For Holding His Breath, Jurado offers up three originals with two interesting covers. For a man whose voice is quite distinctive, Jurado sounds not unlike Will Oldham on "I Am The Greatest of All Liars" and "Oh Death art With Me." (Both songs have Oldhamesque titles as well!) The third of Jurado's originals, "Big Let Down," is a remake of one of his older songs; it's similar in style to his earlier work, and he's joined by the always lovely Rosie Thomas as well. "I Am The Greatest of All Liars," Jurado sounds ready to explode, and is at his most intense, even if the song is a brief minute and a half.

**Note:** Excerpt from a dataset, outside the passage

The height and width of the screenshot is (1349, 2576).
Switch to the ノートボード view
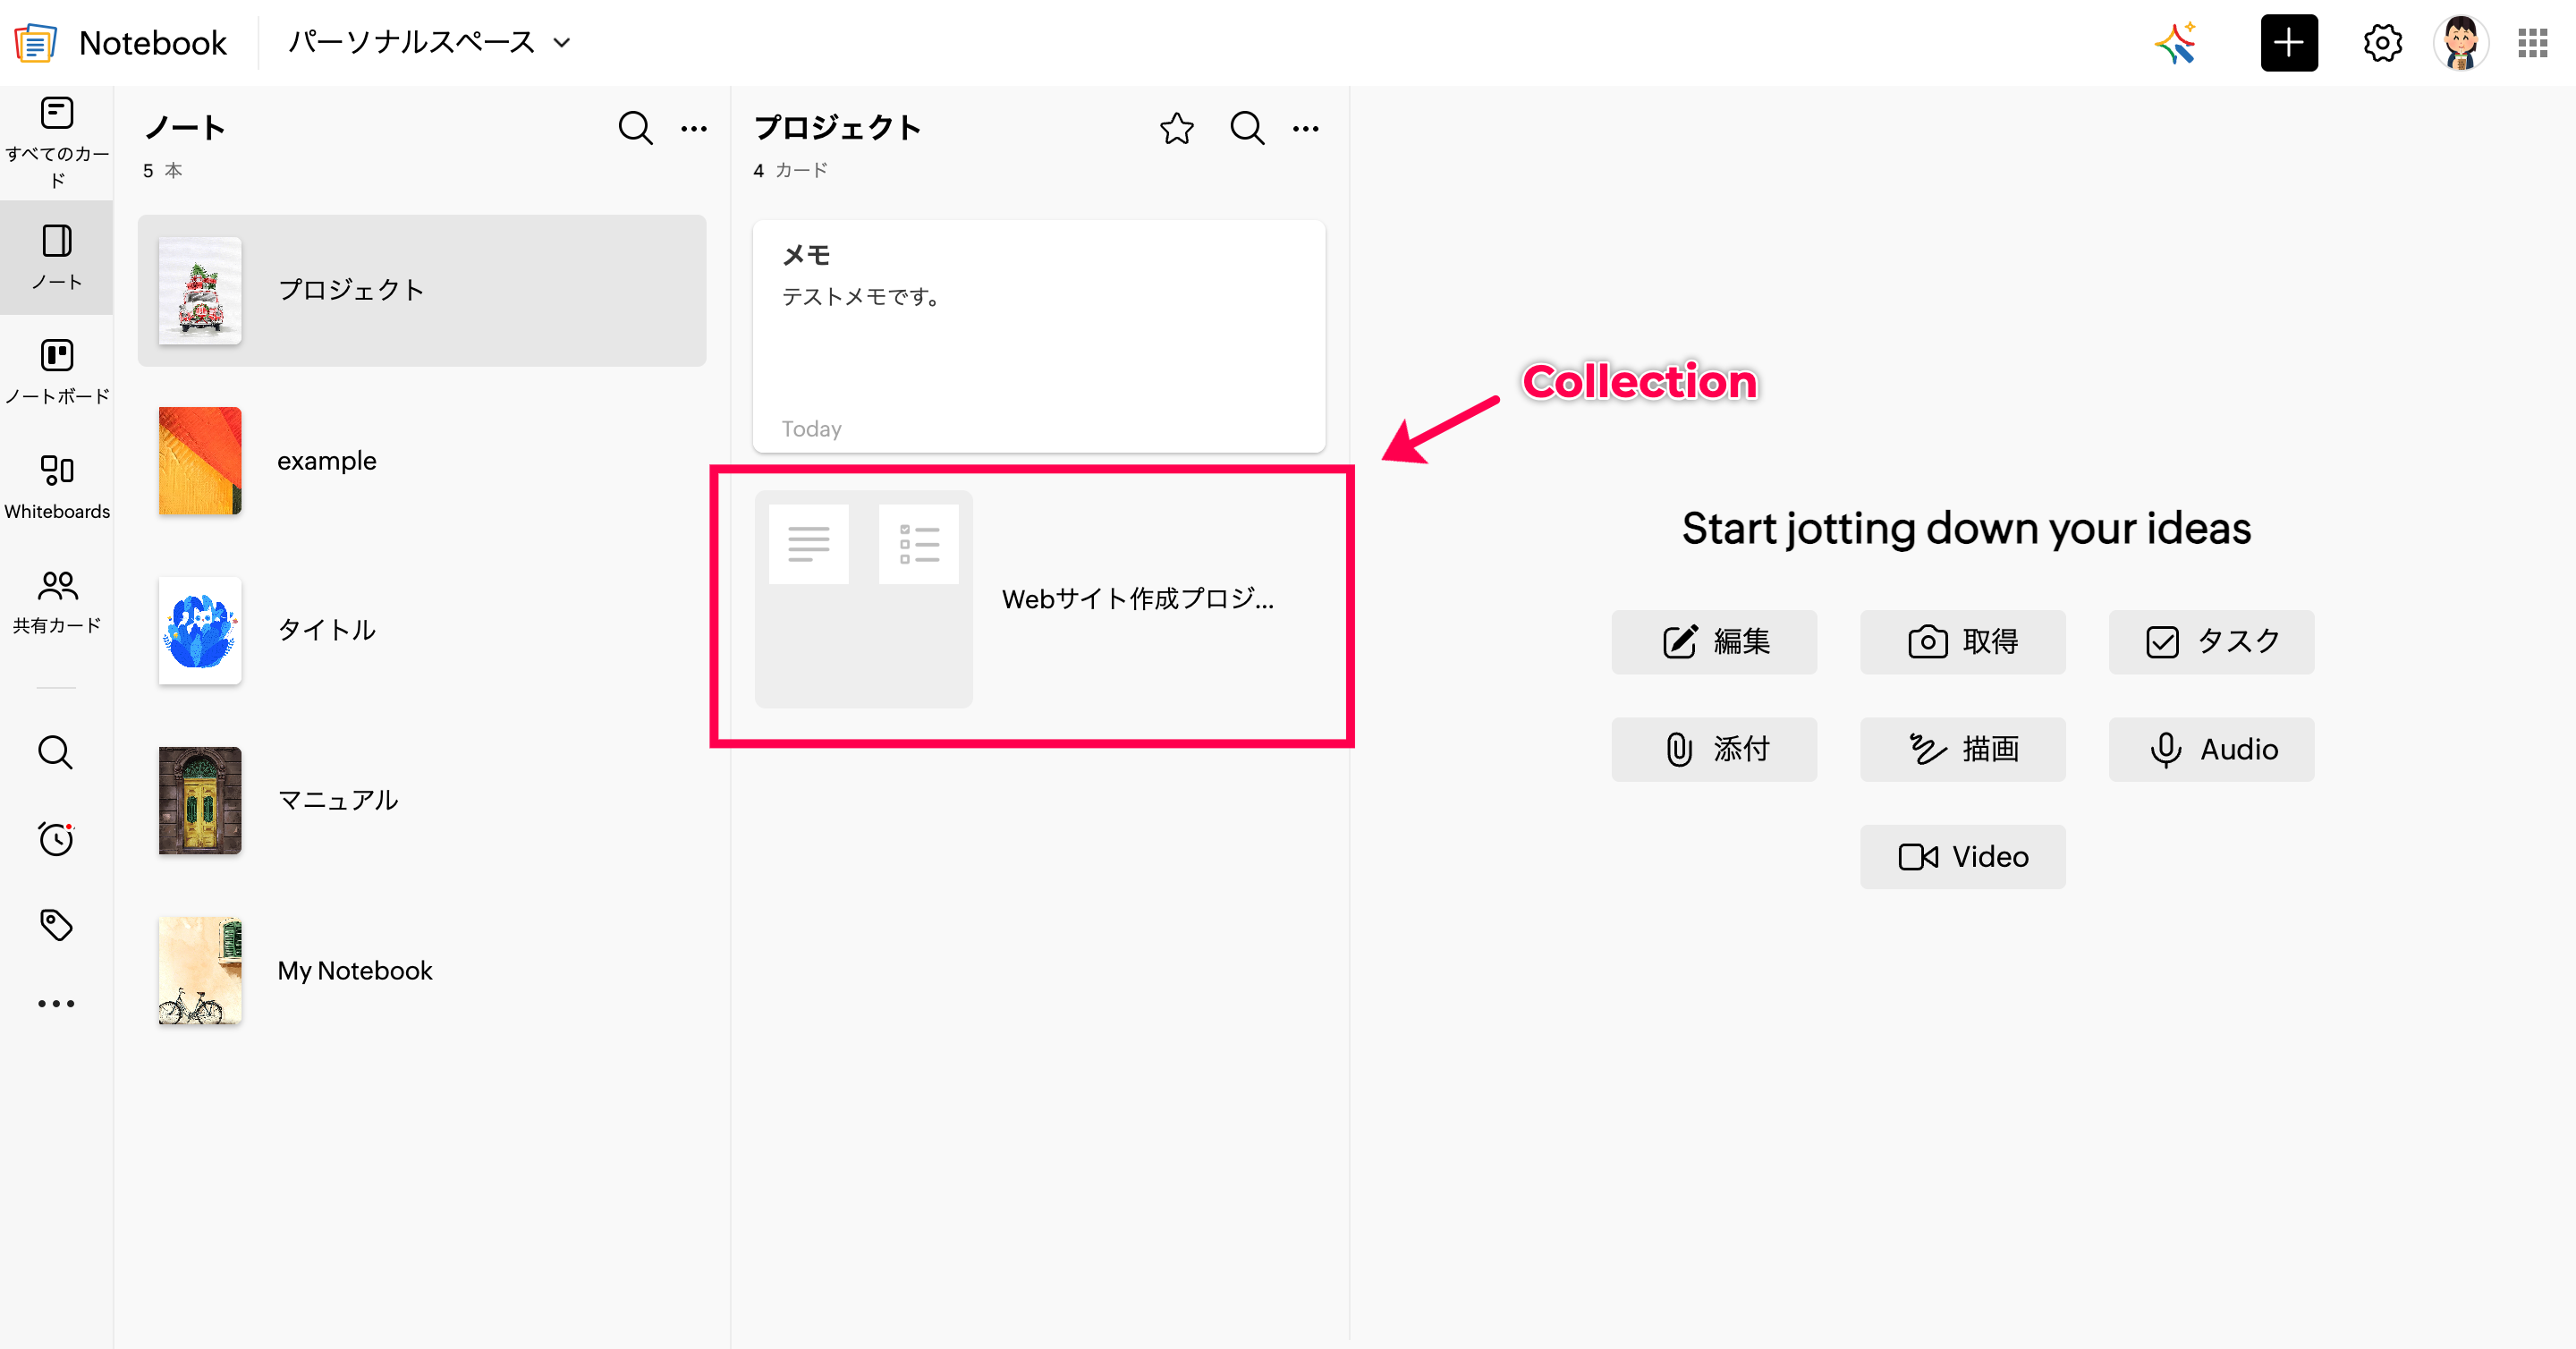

The last two songs on Holding His Breath are covers. "Now You're Swimming" is a slowed-down harrowing version of a 764-Hero song, and is perhaps the most disturbing track on the record. He accompanies himself on backing vocals, though the 'backing vocals' are nothing more than distant yelling, and at times, it sounds a lot like The Wall-era Roger Waters. It's a disturbing song, yet he makes it all his own. The final song is "Butcher Boy," by Peggy Seeger, establishing Jurado's link to more traditional folk music.
Jurado is quietly earning respect for his fine songwriting skills, and for good reason. His flair for the dramatic, painted with realistic strokes, is one that is not easily approached, and he is indeed in a league of his own. Holding His Breath is a fine edition to Jurado's catalog. Well worth seeking out, and a wonderful slice of modern Americana.